Non è vero che l'unica via per la pace è prepararsi alla guerra, nonostante quello che i leader nazionali ed europei vogliano farci credere, e non è giusto che la corsa agli armamenti venga considerata come "inevitabile". Sono queste le due linee guida ripetute nei numerosi interventi della marcia per la pace che si è svolta ieri sera nella capitale. Oltre alle accuse di connivenza con il genocidio perpetrato da Israele, contro cui chiedono sanzioni, i diversi oratori che si sono alternati sul palco hanno denunciato la politica economica europea, pronta a ignorare le regole fiscali quando si tratta di investimenti in armamenti, mentre si conferma rigida quando si parla di sanità pubblica e istruzione.

Ad opporsi alla militarizzazione dell’Europa anche Aurelio Juri, ex sindaco di Capodistria ed ex eurodeputato Socialedemocratico: “Si risolva il problema dell'Ucraina, si fermi l'allargamento della Nato, il vero e principale motivo scatenante di questa guerra, e si ripristinino i rapporti di cooperazione e di buon vicinato con la Russia. Sulla Palestina siamo di fronte a una politica europea completamente dissociata dai valori fondanti della costituzione dell'Unione europea. Purtroppo anche il governo sloveno non riesce ad aver presa a Bruxelles“.

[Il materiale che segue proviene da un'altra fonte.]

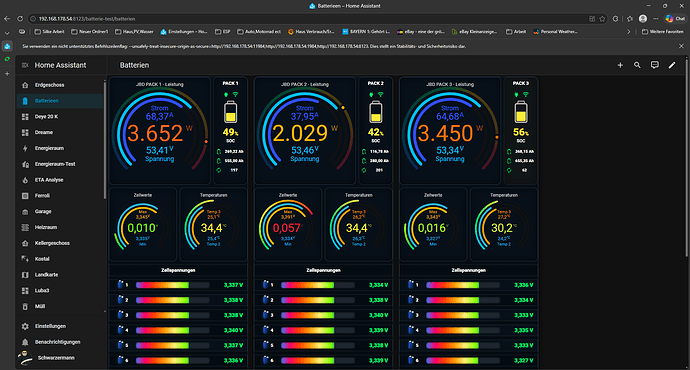Screen dimensions: 690x370
Task: Expand bookmarks overflow chevron
Action: (x=628, y=32)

A differenza delle precedenti manifestazioni, questa volta nel mirino dei pacifisti è finito anche il governo di Robert Golob, cui chiedono un dibattito pubblico per un maggiore coinvolgimento in modo da cercare una strada alternativa alla guerra. Dopo una lunga serie di interventi in piazza Prešeren, alternati da canzoni pacifiste e letture di poesie, i manifestanti hanno sfilato lungo il parlamento, il palazzo presidenziale e la sede del governo, chiedendo ai rappresentanti politici e istituzionali di essere ascoltati per fermare insieme la guerra.